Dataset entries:
=-=-=

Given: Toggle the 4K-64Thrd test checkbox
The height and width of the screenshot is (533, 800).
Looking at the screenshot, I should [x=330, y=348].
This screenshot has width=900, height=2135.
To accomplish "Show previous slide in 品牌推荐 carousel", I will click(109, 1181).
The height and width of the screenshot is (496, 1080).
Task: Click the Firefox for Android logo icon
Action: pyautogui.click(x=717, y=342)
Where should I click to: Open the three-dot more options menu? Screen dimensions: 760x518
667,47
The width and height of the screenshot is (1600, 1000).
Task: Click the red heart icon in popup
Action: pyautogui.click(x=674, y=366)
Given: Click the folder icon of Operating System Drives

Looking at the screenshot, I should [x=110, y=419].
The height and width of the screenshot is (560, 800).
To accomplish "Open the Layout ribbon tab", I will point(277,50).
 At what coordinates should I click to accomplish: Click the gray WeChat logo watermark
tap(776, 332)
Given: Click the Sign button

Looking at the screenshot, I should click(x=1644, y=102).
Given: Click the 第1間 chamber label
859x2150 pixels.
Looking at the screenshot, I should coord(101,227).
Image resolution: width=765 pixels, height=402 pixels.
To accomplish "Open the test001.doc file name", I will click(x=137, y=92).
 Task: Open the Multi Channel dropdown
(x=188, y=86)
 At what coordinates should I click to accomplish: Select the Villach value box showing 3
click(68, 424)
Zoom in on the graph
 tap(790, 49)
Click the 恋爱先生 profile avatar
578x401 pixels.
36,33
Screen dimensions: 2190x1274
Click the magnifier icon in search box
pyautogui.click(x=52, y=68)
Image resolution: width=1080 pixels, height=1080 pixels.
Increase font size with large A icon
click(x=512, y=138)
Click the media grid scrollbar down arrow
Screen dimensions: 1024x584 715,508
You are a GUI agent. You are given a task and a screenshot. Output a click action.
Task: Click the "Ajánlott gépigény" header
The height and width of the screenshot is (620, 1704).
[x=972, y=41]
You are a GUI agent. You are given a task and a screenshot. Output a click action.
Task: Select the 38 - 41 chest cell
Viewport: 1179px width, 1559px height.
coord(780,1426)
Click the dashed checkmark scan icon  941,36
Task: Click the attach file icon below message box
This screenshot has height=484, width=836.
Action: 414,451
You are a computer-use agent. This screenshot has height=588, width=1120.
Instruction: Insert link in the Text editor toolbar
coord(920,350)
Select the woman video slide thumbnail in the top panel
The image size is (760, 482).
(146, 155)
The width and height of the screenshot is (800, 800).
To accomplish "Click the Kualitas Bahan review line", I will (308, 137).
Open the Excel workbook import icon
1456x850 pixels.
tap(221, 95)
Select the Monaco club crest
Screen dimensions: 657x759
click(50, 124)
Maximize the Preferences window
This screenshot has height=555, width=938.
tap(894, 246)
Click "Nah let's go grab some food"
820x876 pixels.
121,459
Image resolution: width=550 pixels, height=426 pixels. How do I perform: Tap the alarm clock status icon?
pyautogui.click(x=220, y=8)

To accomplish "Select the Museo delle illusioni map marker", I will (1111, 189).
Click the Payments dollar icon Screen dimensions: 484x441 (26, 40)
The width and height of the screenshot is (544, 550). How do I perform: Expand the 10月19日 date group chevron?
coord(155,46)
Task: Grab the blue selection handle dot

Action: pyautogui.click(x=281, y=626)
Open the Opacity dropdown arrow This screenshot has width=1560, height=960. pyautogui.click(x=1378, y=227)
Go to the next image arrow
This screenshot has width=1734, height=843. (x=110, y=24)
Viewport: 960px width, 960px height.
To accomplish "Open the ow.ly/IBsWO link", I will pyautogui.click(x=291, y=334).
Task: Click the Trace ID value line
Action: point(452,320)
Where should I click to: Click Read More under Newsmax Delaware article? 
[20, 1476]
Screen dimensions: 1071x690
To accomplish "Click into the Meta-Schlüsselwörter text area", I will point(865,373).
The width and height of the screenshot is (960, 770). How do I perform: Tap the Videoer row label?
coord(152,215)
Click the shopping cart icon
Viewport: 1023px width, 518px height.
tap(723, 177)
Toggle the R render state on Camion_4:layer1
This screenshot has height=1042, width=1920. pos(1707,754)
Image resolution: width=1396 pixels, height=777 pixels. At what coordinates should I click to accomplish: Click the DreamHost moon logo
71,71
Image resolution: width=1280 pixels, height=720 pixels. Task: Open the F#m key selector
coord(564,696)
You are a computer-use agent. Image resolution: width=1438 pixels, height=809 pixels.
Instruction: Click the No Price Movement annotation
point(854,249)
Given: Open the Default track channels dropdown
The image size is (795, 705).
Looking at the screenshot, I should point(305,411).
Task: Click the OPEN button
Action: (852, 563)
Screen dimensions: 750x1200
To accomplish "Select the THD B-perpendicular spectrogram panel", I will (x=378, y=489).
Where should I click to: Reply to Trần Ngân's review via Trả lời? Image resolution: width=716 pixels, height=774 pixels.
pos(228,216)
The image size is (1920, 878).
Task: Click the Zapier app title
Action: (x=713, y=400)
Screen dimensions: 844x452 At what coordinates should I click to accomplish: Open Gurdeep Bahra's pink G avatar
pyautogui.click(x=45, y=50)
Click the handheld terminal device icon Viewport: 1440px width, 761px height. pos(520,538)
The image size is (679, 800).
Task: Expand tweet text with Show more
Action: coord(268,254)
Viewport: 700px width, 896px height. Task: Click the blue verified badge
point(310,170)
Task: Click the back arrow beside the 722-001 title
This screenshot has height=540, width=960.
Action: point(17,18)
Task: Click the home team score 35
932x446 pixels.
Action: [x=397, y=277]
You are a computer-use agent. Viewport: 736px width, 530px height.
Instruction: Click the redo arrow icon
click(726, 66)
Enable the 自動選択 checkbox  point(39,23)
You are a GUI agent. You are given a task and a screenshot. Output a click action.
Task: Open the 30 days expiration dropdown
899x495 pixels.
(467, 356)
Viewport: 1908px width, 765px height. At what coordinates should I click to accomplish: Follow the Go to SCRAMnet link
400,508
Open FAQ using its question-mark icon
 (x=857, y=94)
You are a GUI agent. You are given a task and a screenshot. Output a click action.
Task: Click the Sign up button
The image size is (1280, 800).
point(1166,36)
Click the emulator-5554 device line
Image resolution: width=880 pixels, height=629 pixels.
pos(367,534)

=-=-=

→ **Prompt**
Repeat the data in full, exactly as supplied.

→ **Final answer**
Given: Toggle the 4K-64Thrd test checkbox
The height and width of the screenshot is (533, 800).
Looking at the screenshot, I should [x=330, y=348].
This screenshot has width=900, height=2135.
To accomplish "Show previous slide in 品牌推荐 carousel", I will click(109, 1181).
The height and width of the screenshot is (496, 1080).
Task: Click the Firefox for Android logo icon
Action: pyautogui.click(x=717, y=342)
Where should I click to: Open the three-dot more options menu? Screen dimensions: 760x518
667,47
The width and height of the screenshot is (1600, 1000).
Task: Click the red heart icon in popup
Action: pyautogui.click(x=674, y=366)
Given: Click the folder icon of Operating System Drives

Looking at the screenshot, I should [x=110, y=419].
The height and width of the screenshot is (560, 800).
To accomplish "Open the Layout ribbon tab", I will point(277,50).
 At what coordinates should I click to accomplish: Click the gray WeChat logo watermark
tap(776, 332)
Given: Click the Sign button

Looking at the screenshot, I should click(x=1644, y=102).
Given: Click the 第1間 chamber label
859x2150 pixels.
Looking at the screenshot, I should coord(101,227).
Image resolution: width=765 pixels, height=402 pixels.
To accomplish "Open the test001.doc file name", I will click(x=137, y=92).
 Task: Open the Multi Channel dropdown
(x=188, y=86)
 At what coordinates should I click to accomplish: Select the Villach value box showing 3
click(68, 424)
Zoom in on the graph
 tap(790, 49)
Click the 恋爱先生 profile avatar
578x401 pixels.
36,33
Screen dimensions: 2190x1274
Click the magnifier icon in search box
pyautogui.click(x=52, y=68)
Image resolution: width=1080 pixels, height=1080 pixels.
Increase font size with large A icon
click(x=512, y=138)
Click the media grid scrollbar down arrow
Screen dimensions: 1024x584 715,508
You are a GUI agent. You are given a task and a screenshot. Output a click action.
Task: Click the "Ajánlott gépigény" header
The height and width of the screenshot is (620, 1704).
[x=972, y=41]
You are a GUI agent. You are given a task and a screenshot. Output a click action.
Task: Select the 38 - 41 chest cell
Viewport: 1179px width, 1559px height.
coord(780,1426)
Click the dashed checkmark scan icon  941,36
Task: Click the attach file icon below message box
This screenshot has height=484, width=836.
Action: 414,451
You are a computer-use agent. This screenshot has height=588, width=1120.
Instruction: Insert link in the Text editor toolbar
coord(920,350)
Select the woman video slide thumbnail in the top panel
The image size is (760, 482).
(146, 155)
The width and height of the screenshot is (800, 800).
To accomplish "Click the Kualitas Bahan review line", I will (308, 137).
Open the Excel workbook import icon
1456x850 pixels.
tap(221, 95)
Select the Monaco club crest
Screen dimensions: 657x759
click(50, 124)
Maximize the Preferences window
This screenshot has height=555, width=938.
tap(894, 246)
Click "Nah let's go grab some food"
820x876 pixels.
121,459
Image resolution: width=550 pixels, height=426 pixels. How do I perform: Tap the alarm clock status icon?
pyautogui.click(x=220, y=8)

To accomplish "Select the Museo delle illusioni map marker", I will (1111, 189).
Click the Payments dollar icon Screen dimensions: 484x441 (26, 40)
The width and height of the screenshot is (544, 550). How do I perform: Expand the 10月19日 date group chevron?
coord(155,46)
Task: Grab the blue selection handle dot

Action: pyautogui.click(x=281, y=626)
Open the Opacity dropdown arrow This screenshot has width=1560, height=960. pyautogui.click(x=1378, y=227)
Go to the next image arrow
This screenshot has width=1734, height=843. (x=110, y=24)
Viewport: 960px width, 960px height.
To accomplish "Open the ow.ly/IBsWO link", I will pyautogui.click(x=291, y=334).
Task: Click the Trace ID value line
Action: point(452,320)
Where should I click to: Click Read More under Newsmax Delaware article? 
[20, 1476]
Screen dimensions: 1071x690
To accomplish "Click into the Meta-Schlüsselwörter text area", I will point(865,373).
The width and height of the screenshot is (960, 770). How do I perform: Tap the Videoer row label?
coord(152,215)
Click the shopping cart icon
Viewport: 1023px width, 518px height.
tap(723, 177)
Toggle the R render state on Camion_4:layer1
This screenshot has height=1042, width=1920. pos(1707,754)
Image resolution: width=1396 pixels, height=777 pixels. At what coordinates should I click to accomplish: Click the DreamHost moon logo
71,71
Image resolution: width=1280 pixels, height=720 pixels. Task: Open the F#m key selector
coord(564,696)
You are a computer-use agent. Image resolution: width=1438 pixels, height=809 pixels.
Instruction: Click the No Price Movement annotation
point(854,249)
Given: Open the Default track channels dropdown
The image size is (795, 705).
Looking at the screenshot, I should point(305,411).
Task: Click the OPEN button
Action: (852, 563)
Screen dimensions: 750x1200
To accomplish "Select the THD B-perpendicular spectrogram panel", I will (x=378, y=489).
Where should I click to: Reply to Trần Ngân's review via Trả lời? Image resolution: width=716 pixels, height=774 pixels.
pos(228,216)
The image size is (1920, 878).
Task: Click the Zapier app title
Action: (x=713, y=400)
Screen dimensions: 844x452 At what coordinates should I click to accomplish: Open Gurdeep Bahra's pink G avatar
pyautogui.click(x=45, y=50)
Click the handheld terminal device icon Viewport: 1440px width, 761px height. pos(520,538)
The image size is (679, 800).
Task: Expand tweet text with Show more
Action: coord(268,254)
Viewport: 700px width, 896px height. Task: Click the blue verified badge
point(310,170)
Task: Click the back arrow beside the 722-001 title
This screenshot has height=540, width=960.
Action: point(17,18)
Task: Click the home team score 35
932x446 pixels.
Action: [x=397, y=277]
You are a computer-use agent. Viewport: 736px width, 530px height.
Instruction: Click the redo arrow icon
click(726, 66)
Enable the 自動選択 checkbox  point(39,23)
You are a GUI agent. You are given a task and a screenshot. Output a click action.
Task: Open the 30 days expiration dropdown
899x495 pixels.
(467, 356)
Viewport: 1908px width, 765px height. At what coordinates should I click to accomplish: Follow the Go to SCRAMnet link
400,508
Open FAQ using its question-mark icon
 (x=857, y=94)
You are a GUI agent. You are given a task and a screenshot. Output a click action.
Task: Click the Sign up button
The image size is (1280, 800).
point(1166,36)
Click the emulator-5554 device line
Image resolution: width=880 pixels, height=629 pixels.
pos(367,534)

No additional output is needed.